(Stored items)
----
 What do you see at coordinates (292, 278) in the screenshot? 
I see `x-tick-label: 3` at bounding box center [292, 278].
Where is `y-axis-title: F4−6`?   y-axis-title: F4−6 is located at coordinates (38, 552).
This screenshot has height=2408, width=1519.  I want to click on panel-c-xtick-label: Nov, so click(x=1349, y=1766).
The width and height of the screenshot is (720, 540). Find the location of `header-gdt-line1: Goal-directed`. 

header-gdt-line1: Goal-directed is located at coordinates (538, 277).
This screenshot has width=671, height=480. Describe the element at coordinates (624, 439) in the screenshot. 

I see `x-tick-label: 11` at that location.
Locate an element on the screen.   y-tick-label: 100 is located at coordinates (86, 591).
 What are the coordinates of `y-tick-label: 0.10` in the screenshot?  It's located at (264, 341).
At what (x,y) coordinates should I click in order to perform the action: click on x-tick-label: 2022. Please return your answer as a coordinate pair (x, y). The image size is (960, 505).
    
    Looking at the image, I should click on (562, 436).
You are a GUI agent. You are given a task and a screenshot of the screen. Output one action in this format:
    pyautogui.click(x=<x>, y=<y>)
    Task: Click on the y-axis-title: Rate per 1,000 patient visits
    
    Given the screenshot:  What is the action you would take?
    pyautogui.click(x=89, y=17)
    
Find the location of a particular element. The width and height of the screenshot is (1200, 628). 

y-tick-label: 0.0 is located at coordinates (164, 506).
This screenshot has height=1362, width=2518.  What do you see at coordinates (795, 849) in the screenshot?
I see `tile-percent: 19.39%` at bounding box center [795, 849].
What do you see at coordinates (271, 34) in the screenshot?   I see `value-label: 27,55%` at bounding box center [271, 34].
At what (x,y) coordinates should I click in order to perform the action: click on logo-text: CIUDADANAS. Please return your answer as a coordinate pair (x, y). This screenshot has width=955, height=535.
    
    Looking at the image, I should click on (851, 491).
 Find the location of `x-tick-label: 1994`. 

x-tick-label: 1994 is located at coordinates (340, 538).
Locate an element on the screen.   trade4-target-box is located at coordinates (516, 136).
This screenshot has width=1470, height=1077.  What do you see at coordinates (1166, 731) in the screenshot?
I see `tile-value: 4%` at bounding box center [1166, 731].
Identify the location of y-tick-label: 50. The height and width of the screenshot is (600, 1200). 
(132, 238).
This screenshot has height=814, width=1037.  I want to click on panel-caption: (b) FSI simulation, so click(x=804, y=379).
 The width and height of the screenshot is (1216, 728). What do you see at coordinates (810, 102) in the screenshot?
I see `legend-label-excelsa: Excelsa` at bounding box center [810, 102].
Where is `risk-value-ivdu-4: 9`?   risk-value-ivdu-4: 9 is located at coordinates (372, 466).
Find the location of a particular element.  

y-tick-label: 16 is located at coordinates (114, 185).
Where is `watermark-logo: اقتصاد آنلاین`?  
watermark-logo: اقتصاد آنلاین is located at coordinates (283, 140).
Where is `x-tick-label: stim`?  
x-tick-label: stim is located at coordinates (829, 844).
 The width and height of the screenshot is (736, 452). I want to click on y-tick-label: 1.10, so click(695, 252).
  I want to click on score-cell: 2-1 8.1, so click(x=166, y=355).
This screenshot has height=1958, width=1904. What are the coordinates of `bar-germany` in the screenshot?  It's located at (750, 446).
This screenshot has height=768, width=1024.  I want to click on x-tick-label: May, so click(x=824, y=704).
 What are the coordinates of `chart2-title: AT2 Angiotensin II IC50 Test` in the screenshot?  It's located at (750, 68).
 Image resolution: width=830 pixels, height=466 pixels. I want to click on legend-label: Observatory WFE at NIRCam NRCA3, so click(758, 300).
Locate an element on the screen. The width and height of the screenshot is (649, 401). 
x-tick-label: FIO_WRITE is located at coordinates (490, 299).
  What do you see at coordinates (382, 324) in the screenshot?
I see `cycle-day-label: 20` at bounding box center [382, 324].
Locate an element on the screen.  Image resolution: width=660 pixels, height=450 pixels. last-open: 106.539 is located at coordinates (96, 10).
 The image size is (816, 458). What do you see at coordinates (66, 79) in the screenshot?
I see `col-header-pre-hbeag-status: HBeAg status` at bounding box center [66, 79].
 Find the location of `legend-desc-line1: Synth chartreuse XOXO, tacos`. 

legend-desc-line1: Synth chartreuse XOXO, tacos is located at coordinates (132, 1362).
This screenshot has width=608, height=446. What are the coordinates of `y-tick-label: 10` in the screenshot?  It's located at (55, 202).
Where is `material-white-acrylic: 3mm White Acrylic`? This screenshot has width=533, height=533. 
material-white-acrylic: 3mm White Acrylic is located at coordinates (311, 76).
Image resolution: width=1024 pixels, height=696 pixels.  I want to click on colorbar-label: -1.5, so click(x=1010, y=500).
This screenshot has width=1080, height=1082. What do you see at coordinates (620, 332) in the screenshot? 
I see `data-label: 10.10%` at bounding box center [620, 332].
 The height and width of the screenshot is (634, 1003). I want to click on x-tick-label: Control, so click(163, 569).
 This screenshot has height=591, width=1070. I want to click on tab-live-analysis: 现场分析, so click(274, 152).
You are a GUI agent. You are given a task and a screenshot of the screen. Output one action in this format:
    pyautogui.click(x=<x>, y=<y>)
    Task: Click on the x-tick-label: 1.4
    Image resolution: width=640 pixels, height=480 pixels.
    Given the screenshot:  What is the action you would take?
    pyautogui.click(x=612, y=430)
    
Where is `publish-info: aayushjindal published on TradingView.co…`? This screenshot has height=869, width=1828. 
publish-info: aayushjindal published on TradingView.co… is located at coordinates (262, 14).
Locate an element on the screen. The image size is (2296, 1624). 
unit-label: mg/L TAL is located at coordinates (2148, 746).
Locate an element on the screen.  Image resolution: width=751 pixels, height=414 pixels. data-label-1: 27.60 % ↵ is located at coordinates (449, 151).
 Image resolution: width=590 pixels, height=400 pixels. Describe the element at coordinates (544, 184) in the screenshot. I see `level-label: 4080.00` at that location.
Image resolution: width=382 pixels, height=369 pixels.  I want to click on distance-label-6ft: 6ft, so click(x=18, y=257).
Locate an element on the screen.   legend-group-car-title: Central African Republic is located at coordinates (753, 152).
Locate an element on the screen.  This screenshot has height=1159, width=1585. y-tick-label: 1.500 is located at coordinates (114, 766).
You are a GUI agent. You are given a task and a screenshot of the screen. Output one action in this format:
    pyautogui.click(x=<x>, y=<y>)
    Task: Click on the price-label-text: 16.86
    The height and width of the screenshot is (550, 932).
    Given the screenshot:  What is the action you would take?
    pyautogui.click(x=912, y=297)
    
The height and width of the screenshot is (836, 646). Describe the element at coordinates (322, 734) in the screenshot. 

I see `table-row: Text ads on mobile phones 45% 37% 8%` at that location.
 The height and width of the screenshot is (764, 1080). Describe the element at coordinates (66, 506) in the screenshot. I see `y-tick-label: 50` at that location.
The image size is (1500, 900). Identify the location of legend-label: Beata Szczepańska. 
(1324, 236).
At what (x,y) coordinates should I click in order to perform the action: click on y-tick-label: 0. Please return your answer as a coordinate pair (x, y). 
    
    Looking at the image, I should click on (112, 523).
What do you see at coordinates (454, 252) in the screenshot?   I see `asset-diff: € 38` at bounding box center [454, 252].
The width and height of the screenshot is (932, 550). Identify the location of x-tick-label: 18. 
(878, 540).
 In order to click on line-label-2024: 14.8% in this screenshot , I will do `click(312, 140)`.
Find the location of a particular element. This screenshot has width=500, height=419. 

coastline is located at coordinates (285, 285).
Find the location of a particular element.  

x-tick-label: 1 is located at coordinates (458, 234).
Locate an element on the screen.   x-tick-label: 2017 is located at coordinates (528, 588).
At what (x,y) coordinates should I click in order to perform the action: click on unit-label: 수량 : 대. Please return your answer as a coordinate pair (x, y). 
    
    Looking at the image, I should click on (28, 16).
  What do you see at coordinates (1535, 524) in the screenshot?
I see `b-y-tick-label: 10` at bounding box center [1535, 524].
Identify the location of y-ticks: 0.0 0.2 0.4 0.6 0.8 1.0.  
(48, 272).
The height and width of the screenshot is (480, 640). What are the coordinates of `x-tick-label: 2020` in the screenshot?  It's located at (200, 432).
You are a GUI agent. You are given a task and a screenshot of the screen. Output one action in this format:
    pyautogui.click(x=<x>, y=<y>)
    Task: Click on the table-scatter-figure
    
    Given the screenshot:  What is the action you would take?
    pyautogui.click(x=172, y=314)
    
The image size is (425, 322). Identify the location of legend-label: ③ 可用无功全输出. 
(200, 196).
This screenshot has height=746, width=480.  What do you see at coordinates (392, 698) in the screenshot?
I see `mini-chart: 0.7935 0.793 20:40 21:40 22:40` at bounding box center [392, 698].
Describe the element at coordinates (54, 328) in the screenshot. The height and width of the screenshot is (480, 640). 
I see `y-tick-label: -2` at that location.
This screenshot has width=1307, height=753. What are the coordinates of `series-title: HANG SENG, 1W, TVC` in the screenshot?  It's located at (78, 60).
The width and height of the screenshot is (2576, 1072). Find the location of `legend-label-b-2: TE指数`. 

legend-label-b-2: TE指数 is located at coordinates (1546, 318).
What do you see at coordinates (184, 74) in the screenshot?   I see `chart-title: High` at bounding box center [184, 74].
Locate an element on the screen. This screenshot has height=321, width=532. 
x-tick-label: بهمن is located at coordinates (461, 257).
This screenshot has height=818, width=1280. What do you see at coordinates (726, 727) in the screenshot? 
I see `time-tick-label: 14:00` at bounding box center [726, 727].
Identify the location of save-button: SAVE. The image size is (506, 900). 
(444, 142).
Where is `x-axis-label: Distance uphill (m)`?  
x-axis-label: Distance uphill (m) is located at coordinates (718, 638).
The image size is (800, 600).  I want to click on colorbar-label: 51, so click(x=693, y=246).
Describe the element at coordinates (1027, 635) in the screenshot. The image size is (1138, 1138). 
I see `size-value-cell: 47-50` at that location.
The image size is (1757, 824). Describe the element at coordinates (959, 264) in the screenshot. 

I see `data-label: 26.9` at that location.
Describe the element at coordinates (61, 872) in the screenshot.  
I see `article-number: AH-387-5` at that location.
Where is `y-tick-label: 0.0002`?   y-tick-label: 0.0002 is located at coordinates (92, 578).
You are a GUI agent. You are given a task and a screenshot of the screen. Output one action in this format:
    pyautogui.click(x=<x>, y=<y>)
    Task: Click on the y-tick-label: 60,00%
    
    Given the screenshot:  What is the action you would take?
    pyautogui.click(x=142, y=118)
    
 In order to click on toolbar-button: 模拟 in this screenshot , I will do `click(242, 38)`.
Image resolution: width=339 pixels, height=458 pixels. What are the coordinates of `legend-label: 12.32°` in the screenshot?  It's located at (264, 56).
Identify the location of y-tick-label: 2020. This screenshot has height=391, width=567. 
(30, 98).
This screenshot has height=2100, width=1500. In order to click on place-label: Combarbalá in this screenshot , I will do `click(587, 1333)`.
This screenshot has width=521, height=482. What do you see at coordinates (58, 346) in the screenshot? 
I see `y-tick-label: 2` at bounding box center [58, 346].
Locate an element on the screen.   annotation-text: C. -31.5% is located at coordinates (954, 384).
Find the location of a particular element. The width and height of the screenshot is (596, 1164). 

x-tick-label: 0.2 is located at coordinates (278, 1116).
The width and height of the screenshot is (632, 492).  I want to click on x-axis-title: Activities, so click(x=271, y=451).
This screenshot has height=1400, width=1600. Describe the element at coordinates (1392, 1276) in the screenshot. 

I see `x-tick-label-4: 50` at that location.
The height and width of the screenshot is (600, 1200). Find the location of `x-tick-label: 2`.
----
Task details.
Format the lines of the material from the line containing "This screenshot has width=521, height=482." through the end of the material, inclusive, as a JSON list of strings with one string per line and blank lines omitted.

Answer box.
[
  "This screenshot has width=521, height=482. What do you see at coordinates (58, 346) in the screenshot? ",
  "I see `y-tick-label: 2` at bounding box center [58, 346].",
  "Locate an element on the screen.   annotation-text: C. -31.5% is located at coordinates (954, 384).",
  "Find the location of a particular element. The width and height of the screenshot is (596, 1164). ",
  "x-tick-label: 0.2 is located at coordinates (278, 1116).",
  "The width and height of the screenshot is (632, 492).  I want to click on x-axis-title: Activities, so click(x=271, y=451).",
  "This screenshot has height=1400, width=1600. Describe the element at coordinates (1392, 1276) in the screenshot. ",
  "I see `x-tick-label-4: 50` at that location.",
  "The height and width of the screenshot is (600, 1200). Find the location of `x-tick-label: 2`."
]